TO BE DONE.
Reproduce the following material verbatim, line by line, preserving every character, space, and line break.

===== DATA IN THIS EXERCISE

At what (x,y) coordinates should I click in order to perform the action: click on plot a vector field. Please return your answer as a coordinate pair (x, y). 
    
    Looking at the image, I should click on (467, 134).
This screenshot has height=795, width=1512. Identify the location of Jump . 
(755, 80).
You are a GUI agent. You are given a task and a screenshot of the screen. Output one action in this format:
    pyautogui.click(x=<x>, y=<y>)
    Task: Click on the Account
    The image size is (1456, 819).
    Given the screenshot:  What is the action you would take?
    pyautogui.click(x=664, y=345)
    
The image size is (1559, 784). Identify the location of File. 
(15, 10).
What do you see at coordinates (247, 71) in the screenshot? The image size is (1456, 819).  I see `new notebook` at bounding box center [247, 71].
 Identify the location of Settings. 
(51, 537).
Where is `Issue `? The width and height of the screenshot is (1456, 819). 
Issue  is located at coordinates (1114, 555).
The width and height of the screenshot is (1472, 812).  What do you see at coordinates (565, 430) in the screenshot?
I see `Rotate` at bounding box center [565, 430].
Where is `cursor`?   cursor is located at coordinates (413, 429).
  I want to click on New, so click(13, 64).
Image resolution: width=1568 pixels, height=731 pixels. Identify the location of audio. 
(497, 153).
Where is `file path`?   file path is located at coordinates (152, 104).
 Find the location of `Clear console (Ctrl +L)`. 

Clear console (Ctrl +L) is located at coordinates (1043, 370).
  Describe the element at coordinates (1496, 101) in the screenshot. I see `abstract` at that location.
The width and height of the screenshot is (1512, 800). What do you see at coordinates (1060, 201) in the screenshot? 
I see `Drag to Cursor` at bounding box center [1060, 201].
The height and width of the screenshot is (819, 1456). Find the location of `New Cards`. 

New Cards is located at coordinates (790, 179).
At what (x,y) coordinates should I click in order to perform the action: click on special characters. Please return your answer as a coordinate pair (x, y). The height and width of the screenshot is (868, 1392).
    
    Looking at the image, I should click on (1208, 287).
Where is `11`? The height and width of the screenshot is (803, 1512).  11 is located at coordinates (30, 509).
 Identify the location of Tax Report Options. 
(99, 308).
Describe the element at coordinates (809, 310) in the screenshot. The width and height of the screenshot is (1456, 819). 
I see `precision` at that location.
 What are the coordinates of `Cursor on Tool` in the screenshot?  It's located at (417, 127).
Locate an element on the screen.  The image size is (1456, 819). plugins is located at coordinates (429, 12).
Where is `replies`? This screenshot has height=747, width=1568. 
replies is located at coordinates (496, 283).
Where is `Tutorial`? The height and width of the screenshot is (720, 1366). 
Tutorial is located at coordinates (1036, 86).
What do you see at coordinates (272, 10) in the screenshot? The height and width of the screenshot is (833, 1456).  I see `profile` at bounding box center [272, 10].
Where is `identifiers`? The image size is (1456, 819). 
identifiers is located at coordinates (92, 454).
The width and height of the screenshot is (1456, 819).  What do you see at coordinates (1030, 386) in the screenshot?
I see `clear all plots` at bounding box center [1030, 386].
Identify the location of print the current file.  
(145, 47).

==========

EXERCISE ANSWER.
At what (x,y) coordinates should I click in order to perform the action: click on plot a vector field. Please return your answer as a coordinate pair (x, y). 
    
    Looking at the image, I should click on (467, 134).
This screenshot has height=795, width=1512. Identify the location of Jump . 
(755, 80).
You are a GUI agent. You are given a task and a screenshot of the screen. Output one action in this format:
    pyautogui.click(x=<x>, y=<y>)
    Task: Click on the Account
    The image size is (1456, 819).
    Given the screenshot:  What is the action you would take?
    pyautogui.click(x=664, y=345)
    
The image size is (1559, 784). Identify the location of File. 
(15, 10).
What do you see at coordinates (247, 71) in the screenshot? The image size is (1456, 819).  I see `new notebook` at bounding box center [247, 71].
 Identify the location of Settings. 
(51, 537).
Where is `Issue `? The width and height of the screenshot is (1456, 819). 
Issue  is located at coordinates (1114, 555).
The width and height of the screenshot is (1472, 812).  What do you see at coordinates (565, 430) in the screenshot?
I see `Rotate` at bounding box center [565, 430].
Where is `cursor`?   cursor is located at coordinates (413, 429).
  I want to click on New, so click(13, 64).
Image resolution: width=1568 pixels, height=731 pixels. Identify the location of audio. 
(497, 153).
Where is `file path`?   file path is located at coordinates (152, 104).
 Find the location of `Clear console (Ctrl +L)`. 

Clear console (Ctrl +L) is located at coordinates (1043, 370).
  Describe the element at coordinates (1496, 101) in the screenshot. I see `abstract` at that location.
The width and height of the screenshot is (1512, 800). What do you see at coordinates (1060, 201) in the screenshot? 
I see `Drag to Cursor` at bounding box center [1060, 201].
The height and width of the screenshot is (819, 1456). Find the location of `New Cards`. 

New Cards is located at coordinates (790, 179).
At what (x,y) coordinates should I click in order to perform the action: click on special characters. Please return your answer as a coordinate pair (x, y). The height and width of the screenshot is (868, 1392).
    
    Looking at the image, I should click on (1208, 287).
Where is `11`? The height and width of the screenshot is (803, 1512).  11 is located at coordinates (30, 509).
 Identify the location of Tax Report Options. 
(99, 308).
Describe the element at coordinates (809, 310) in the screenshot. The width and height of the screenshot is (1456, 819). 
I see `precision` at that location.
 What are the coordinates of `Cursor on Tool` in the screenshot?  It's located at (417, 127).
Locate an element on the screen.  The image size is (1456, 819). plugins is located at coordinates (429, 12).
Where is `replies`? This screenshot has height=747, width=1568. 
replies is located at coordinates (496, 283).
Where is `Tutorial`? The height and width of the screenshot is (720, 1366). 
Tutorial is located at coordinates (1036, 86).
What do you see at coordinates (272, 10) in the screenshot? The height and width of the screenshot is (833, 1456).  I see `profile` at bounding box center [272, 10].
Where is `identifiers`? The image size is (1456, 819). 
identifiers is located at coordinates (92, 454).
The width and height of the screenshot is (1456, 819).  What do you see at coordinates (1030, 386) in the screenshot?
I see `clear all plots` at bounding box center [1030, 386].
Identify the location of print the current file.  
(145, 47).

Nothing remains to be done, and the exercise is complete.